我国成人腰痛即时患病率高达 26%，严重影响人民生活质量和经济生产。椎间盘退变是引起腰痛的重要病因，目前对其神经生物学机制认识不足。已知多种病理性疼痛与脊髓后角小胶质细胞活化和中枢敏化密切相关，但目前尚未探明小胶细胞活化在腰痛中的作用。课题组发现穿刺椎间盘可引起进行性退变，诱发小鼠出现腰痛样症状，并显著激活脊髓后角小胶质细胞；同时发现集落刺激因子1(CSF1)及其受体CSF1R在背根神经节和脊髓后角上调。基于以上发现，本项目拟改良椎间盘穿刺术建立小鼠腰痛模型，结合分子生物学、遗传学、药理学与行为学等方法系统研究CSF1/CSF1R及其下游mTOR信号通路在介导小胶细胞活化、中枢敏化及腰痛中的作用。课题从改良腰痛动物模型入手，以小胶质细胞为切入点，深入探讨CSF1/CSF1R-mTOR通路介导的小胶质细胞活化在腰痛中的作用和调控机制，旨在解析小胶质细胞活化的关键信号通路，为腰痛治疗提供新思路

源于椎间盘退变的腰痛是临床常见病，介导腰痛产生和维持的神经生物学机制尚未阐明。课题组以小鼠为实验动物，改良手术入路，构建盘源性腰痛小鼠模型，应用分子生物学、药理学和遗传学手段解析椎间盘退变后脊髓后角小胶质细胞激活的作用及分子机制，取得了以下科研成果：1）改良的腰椎间盘穿刺术创伤小，操作简便，可快速诱发椎间盘退变和腰痛样行为，是一个可靠的实验工具；2）椎间盘退变诱发脊髓后角小胶质细胞聚集和活化，并且与腰痛时相吻合，提示脊髓小胶质细胞是介导腰痛的关键细胞；3）椎间盘退变通过上调CSF1/CSF1R信号通路而激活小胶质细胞；4）利用小鼠SNI模型，发现DRG大细胞神经元和脊髓后角小胶质细胞内mTOR通路激活，上调CSF1表达，进而调控脊髓背角小胶质细胞的增殖和活化；5）条件性敲除DRG神经元而非小胶质细胞上的Mtor基因可显著缓解疼痛，提示mTOR可能是治疗疼痛的一个分子靶点。
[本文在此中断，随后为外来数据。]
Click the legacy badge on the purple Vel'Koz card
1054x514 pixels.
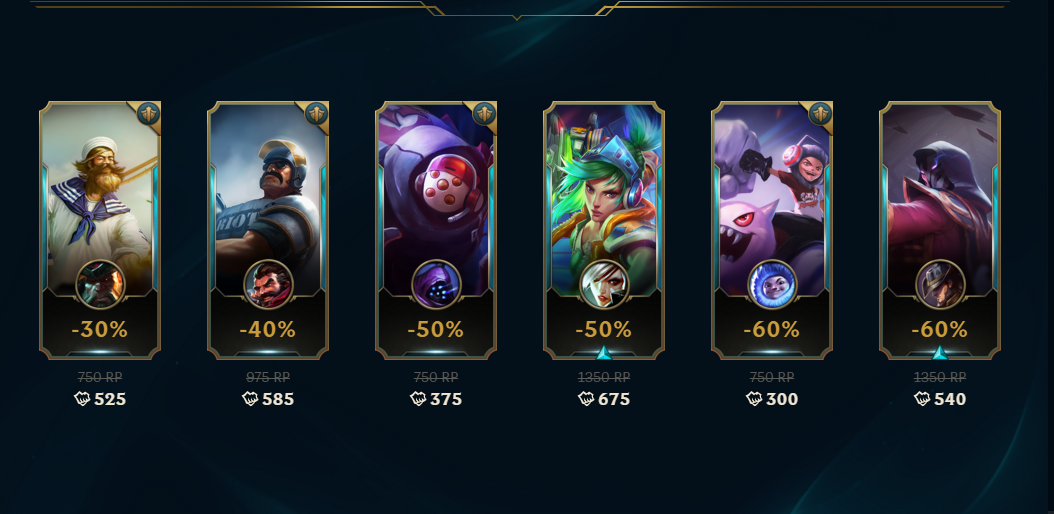[485, 114]
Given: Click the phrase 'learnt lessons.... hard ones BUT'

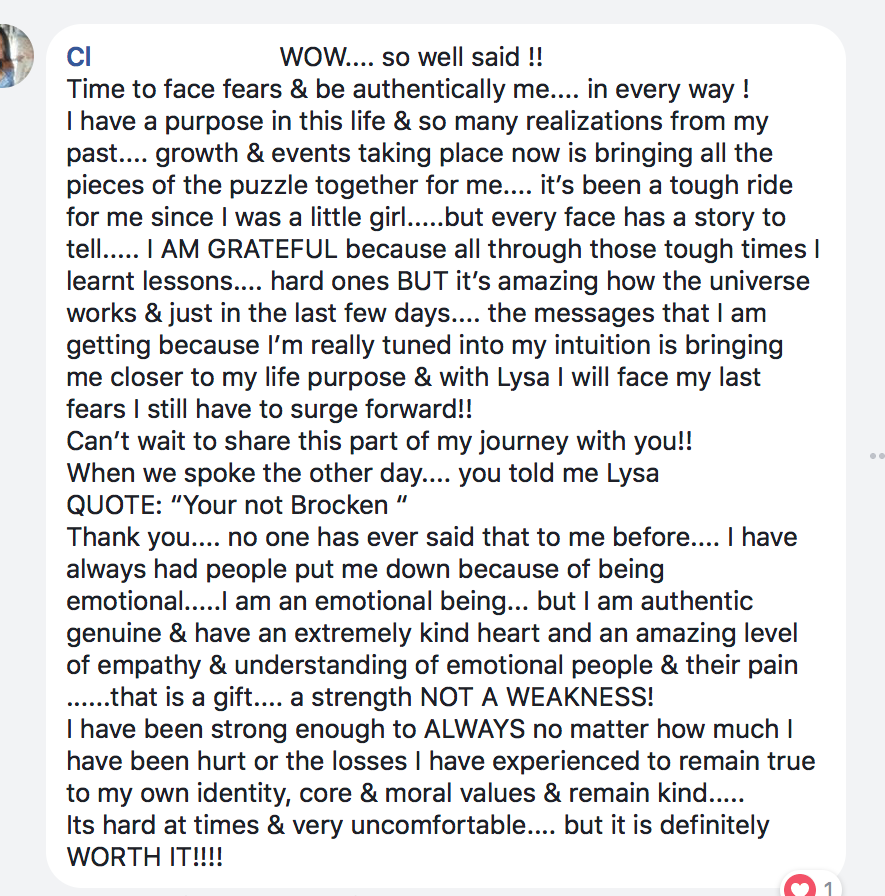Looking at the screenshot, I should tap(257, 281).
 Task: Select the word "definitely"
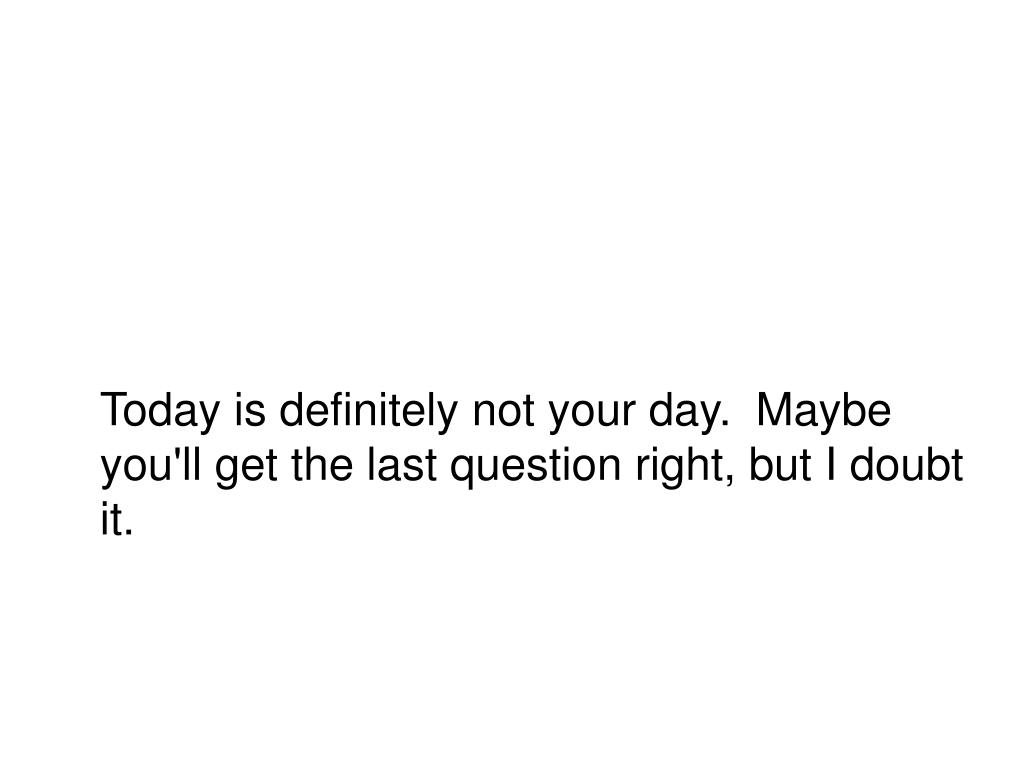click(x=368, y=410)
本课题首次阐明椎间盘穿刺退变后通过CSF1/CSF1R信号通路引起脊髓后角小胶质细胞的增殖和活化并诱发腰痛；mTOR信号通路介导调控脊髓小胶质细胞的活化而深度参与神经病理性疼痛的发生和维持，调控mTOR/CSF1/CSF1R通路可缓解腰痛，为临床干预疼痛提供了新的思路和科学依据。.. 课题组严格按项目计划开展实验，在全部完成项目研究内容的基础上，额外拓展神经病理性疼痛和腰椎间盘突出症下肢放射痛的神经生物学机制研究，取得了良好的科研成果。截止2021年12月，在该项目的资助下共发表SCI科技论文10篇，其中8篇第一标注本项目（81772382），2篇第二标注本项目。此外，有3篇第一标注本项目的且与疼痛分子机制相关的文章正在投稿中。课题执行4年来，培养博士研究生4名，硕士研究生1名，参加国内外学术会议13人次。同时，该项目的顺利执行为课题组进一步拓展椎间盘突出下肢放射痛奠定了坚实的基础。